In certain circumstances, we’ll open what is called an Expanded Access Program (EAP). An EAP is a study designed to provide a group of people with a medicine prior to its approval. To be able to open an EAP, certain conditions must be met both by participating patients and the study medicine. Importantly, we must be reasonably confident that the medicine will be approved based on the data we’ve already collected and that the potential benefits outweigh the potential risks.
The most difficult situations, which always affect me deeply, are requests from people who have exhausted all of the available options, including clinical trials or EAPs. In such circumstances, we may be able allow “compassionate use.” Compassionate use allows us to provide an investigational medicine to an individual on humanitarian grounds. We can do this if, and only if, doctors at Genentech, the patient’s doctor and an ethics committee at the patient’s treating hospital (called an Institutional Review Board) all approve the use of the investigational medicine.
As we learn more about treating cancer, and increase our use of personalized medicines (those specifically designed to work only in patients with specific forms of a disease) or combinations of medicines, we expect these decisions to become even more complex.
When faced with these situations, a clear policy helps us pressure test every decision to make sure we are doing the right thing in each individual case.

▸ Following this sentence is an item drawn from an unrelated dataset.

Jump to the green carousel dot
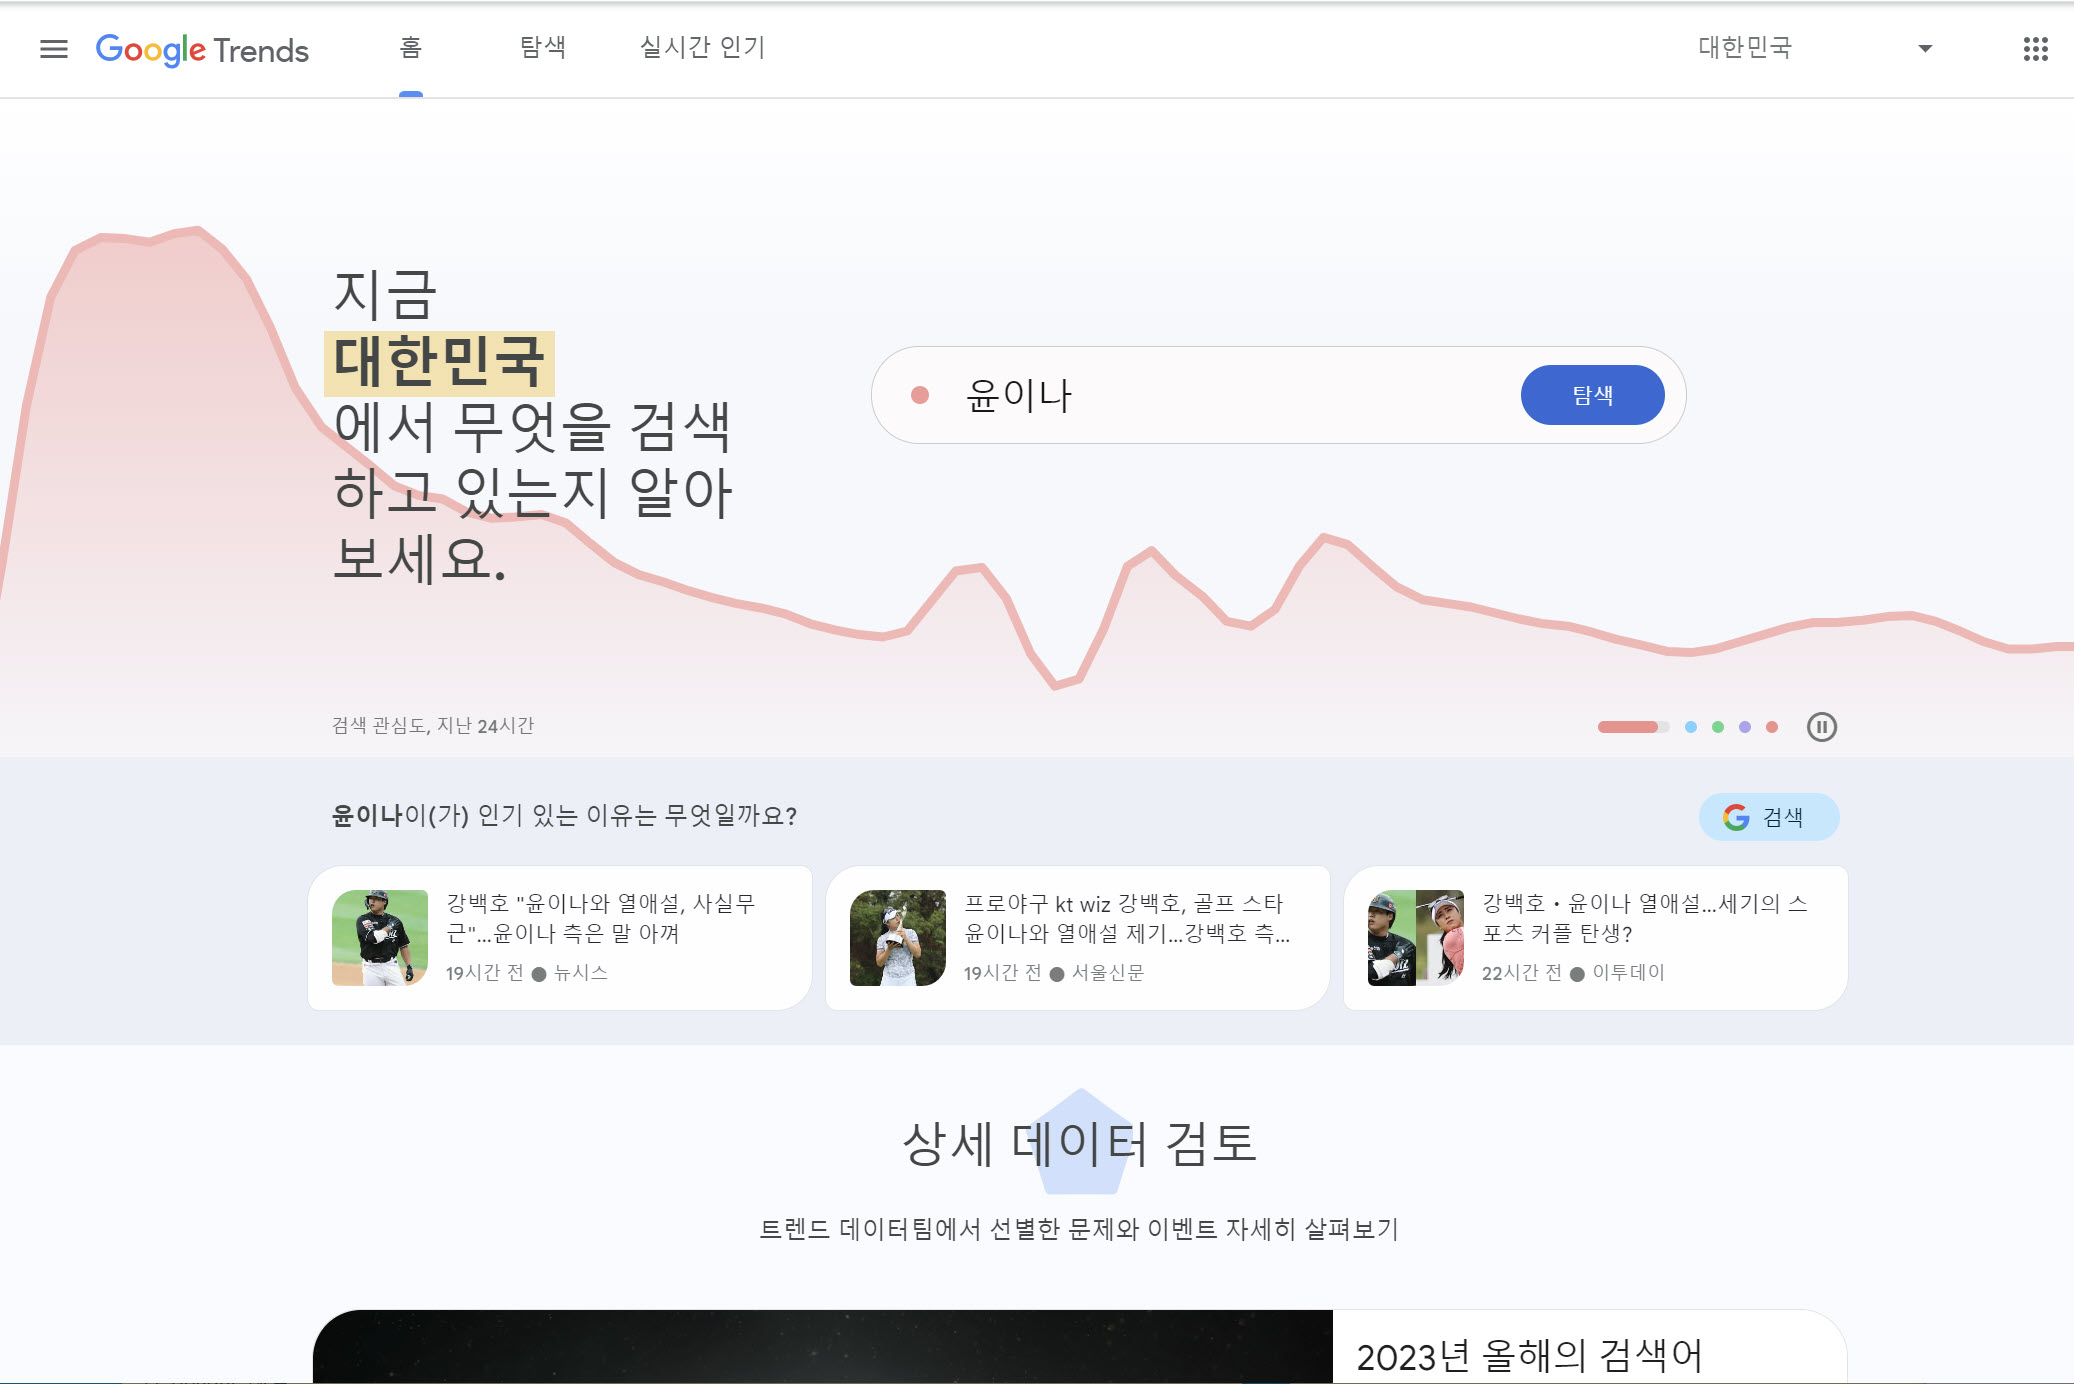Viewport: 2074px width, 1384px height. coord(1717,727)
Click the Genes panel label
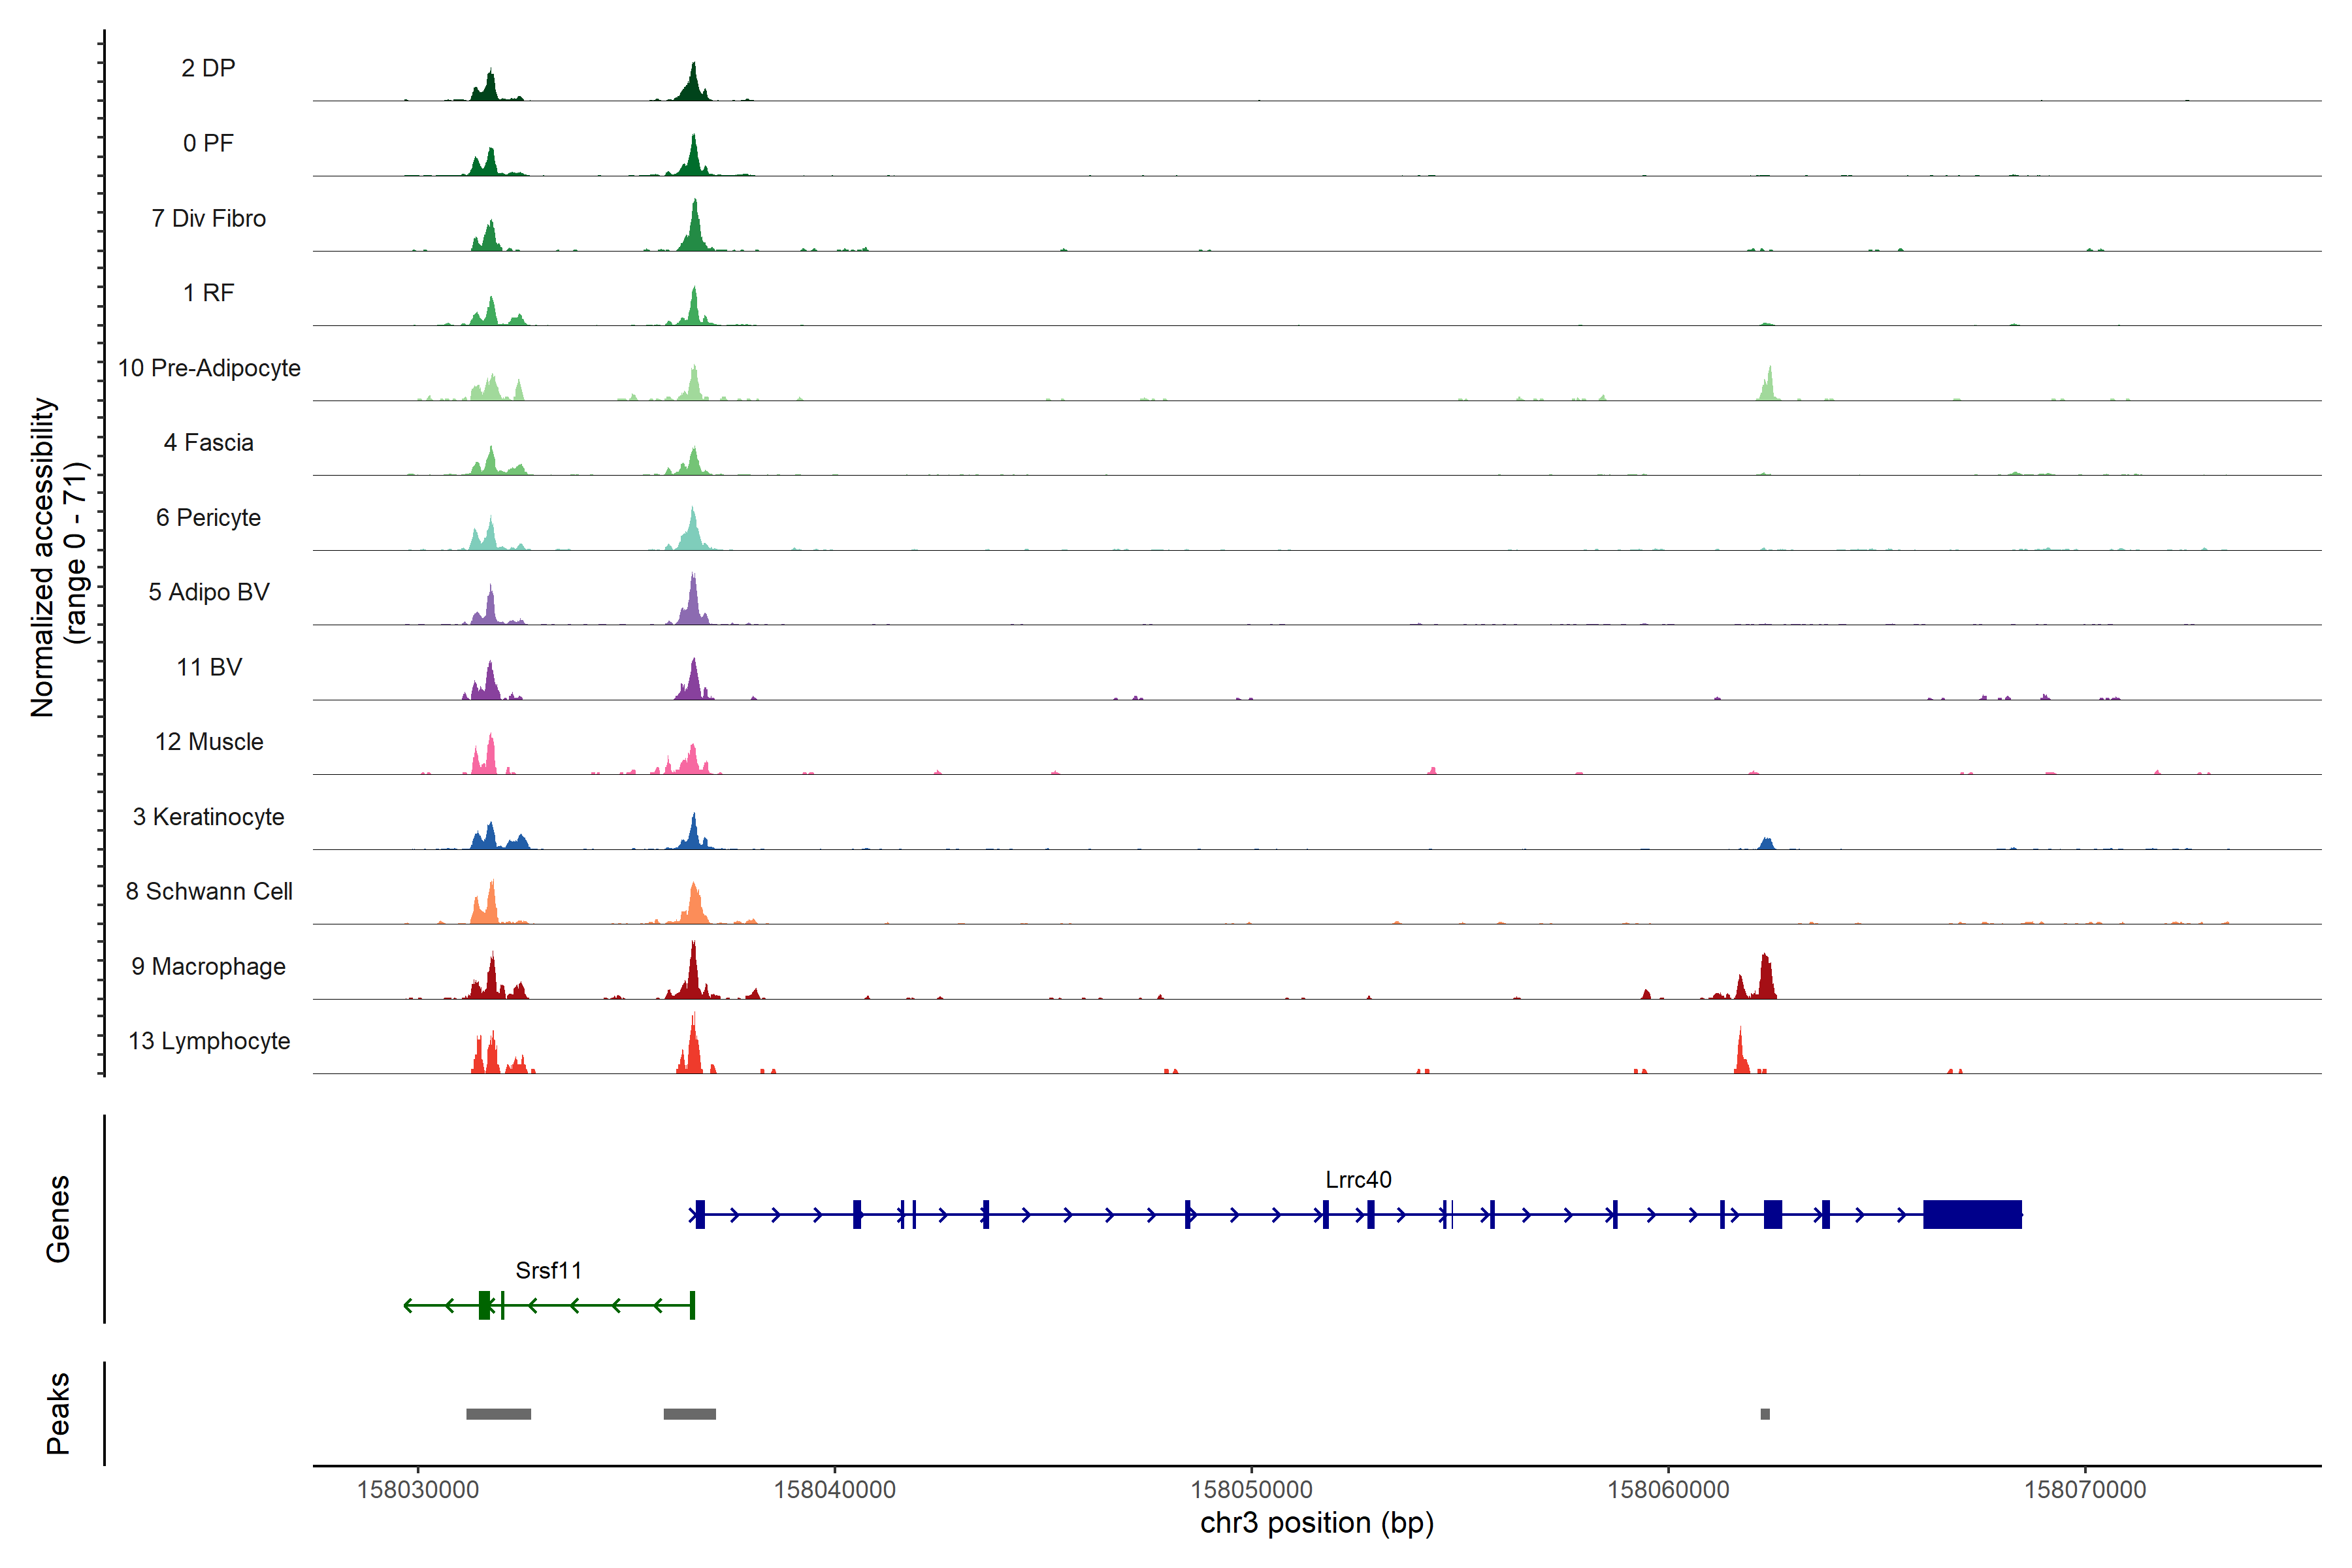This screenshot has width=2352, height=1568. pos(58,1218)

I feel humbled when I hear from patients who have been helped as a result of compassionate use, but I am also mindful that there is always a risk that our medicine could harm someone.
The best way for us to make new cancer medicines widely available is to get our new drugs approved quickly with more efficient clinical trials. But when there is doubt, I need to be confident in both the “yes” and the “no” decisions.
As an industry, we will see requests for access to investigational medicines increase as patients rightfully take a more active role in their treatments. Also, as we learn more about cancer, and present exciting data on tomorrow’s breakthrough treatments, patients around the world will listen with hope that these treatments may help. I want those affected to know that there is reason to be hopeful, and we care deeply about making the right decisions. Those of us at Genentech, along with our colleagues from ASCO and other companies, have devoted our lives to turning scientific advancements into new treatments.
Dr. Barron is the Executive Vice President, Head of Global Product Development and Chief Medical Officer, responsible for the products of the combined portfolio of Roche and Genentech. Hal is a member of the Genentech Executive Committee (GEC), the Pharma Medicines Leadership Team (MLT), and co-chair of the late stage portfolio committee (LSPC).
Barron joined Genentech in 1996 as a clinical scientist. During the next several years, he held positions of increasing responsibility and leadership within Cardiovascular Research and Specialty Therapeutics. In 2002 Barron was promoted to vice president, Medical Affairs. In 2003 he became the senior vice president of Development and in 2004 he was appointed chief medical officer. In 2009 he was appointed executive vice president, Head of Product Development: Oncology, Inflammation/Tissue Growth Repair and Virology.
Prior to joining Genentech, Barron received his Bachelor of Science in physics from Washington University in St. Louis, his Medical Degree from Yale University and completed his training in medicine and cardiology at the University of California San Francisco.
Barron’s academic positions include Associate Adjunct Professor of Epidemiology and Biostatistics and Associate Clinical Professor of Medicine/Cardiology at the University of California, San Francisco. He has been issued several patents for his work in thrombosis and angiogenesis and has published more than 90 papers in peer-reviewed scientific journals. He is also a member of the board of directors of Alexza Pharmaceuticals, Inc.